Aggregation (whole/part structure) expresses a special relationship in which one class contains another.

As object modelling is based upon the organisation principles of human thought processes, domain specialists are able to contribute to the design of an object model without requiring specialist computer skills. In an object-oriented model, the objects and their associations correspond directly to real world entities and their relationships. Consequently, the object model is modular and closely resembles the real network. Objects can represent both physical items (copper cables) and abstract concepts (time slots in a frame). These characteristics make object models easy to understand, maintain and extend.

A network object model is required to capture the network topology and its connection rules. Persistent computer based objects capture the functionality of network components and state attributes. The use of object-oriented methods proved successful because they allowed the complex rules relating to network component connectivity to be represented in a flexible and concise manner. This scheme allows the seamless integration of engineering rules into the computer based objects. The majority of constraint checking for engineering rules is therefore carried out implicitly, through the mechanisms provided by the model.

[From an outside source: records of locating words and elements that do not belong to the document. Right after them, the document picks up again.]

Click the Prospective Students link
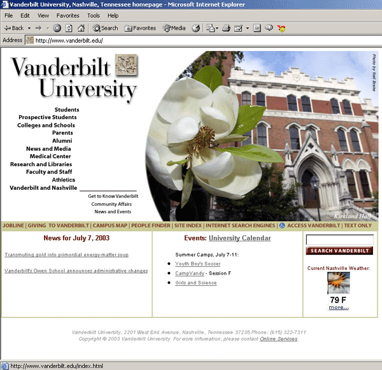The image size is (382, 370). tap(47, 118)
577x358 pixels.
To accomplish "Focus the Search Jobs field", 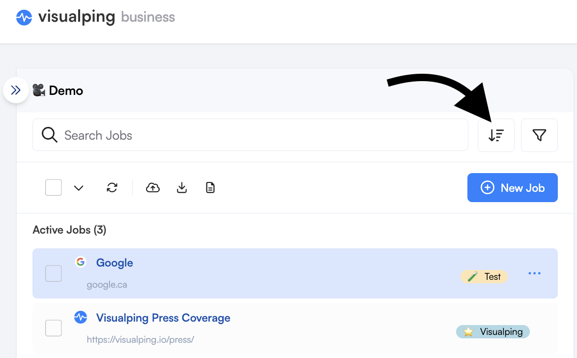I will tap(250, 135).
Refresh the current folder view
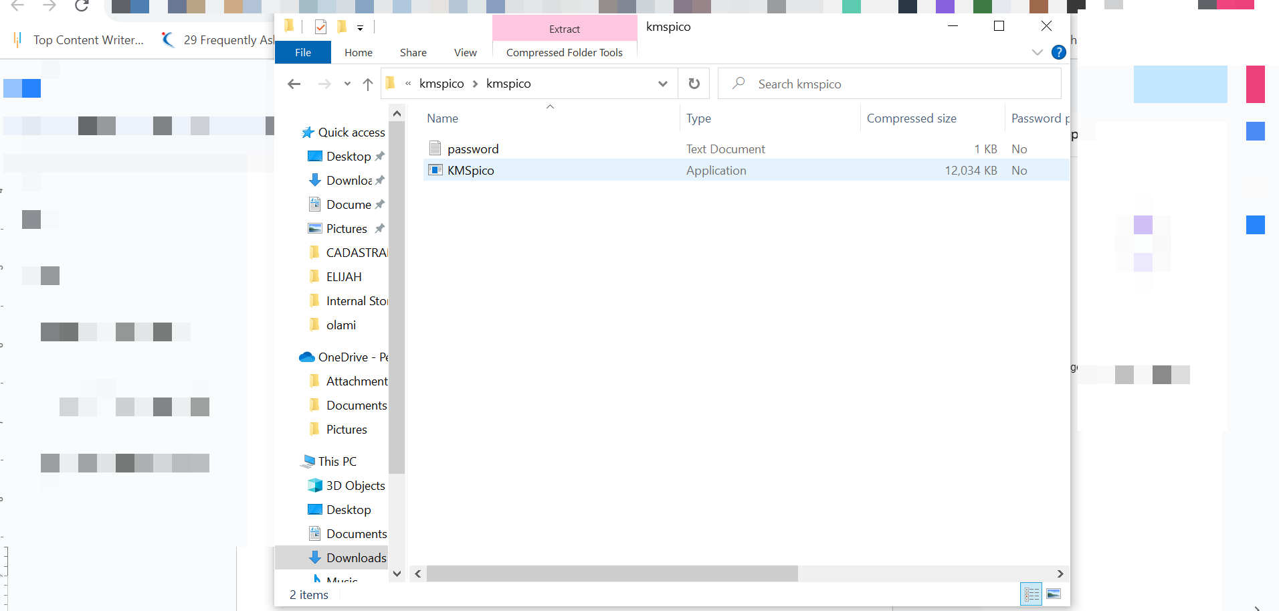Viewport: 1279px width, 611px height. coord(694,84)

However, practical experience has shown that another level of data abstraction is required to improve optimisation efficiency. The direct manipulation (creation and deletion) of network objects by the solver module during an optimisation run proved to be highly inefficient. To improve the efficiency of the process, relevant data from the object model is now held in the form of tables that can be accessed very rapidly. The design of the object schema employed the Object Modelling Technology (OMT) method developed by Rambaugh. This object model uses the class Nodes to represent access points, equipment cabinets and network components and the class Links to represent the cables and ducts. The high level view of the class schema is shown in Figure 5.3. The general-purpose object model has also been employed to support network performance and reliability analysis.

Figure 5.3 General telecommunications network object model.

5.2.3 Structural Analysis Module

The function of this module is to analyse network structure before an optimisation run. This pre-process generates data held in a distance matrix, tabulating the distance and optimal route between any two nodes. Graph theory is used to calculate the shortest distance between any two nodes and form a modified minimum spanning tree. Floyd’s Algorithm is applied to generate the distance and path matrices. Distance information is required to initialise the search algorithm.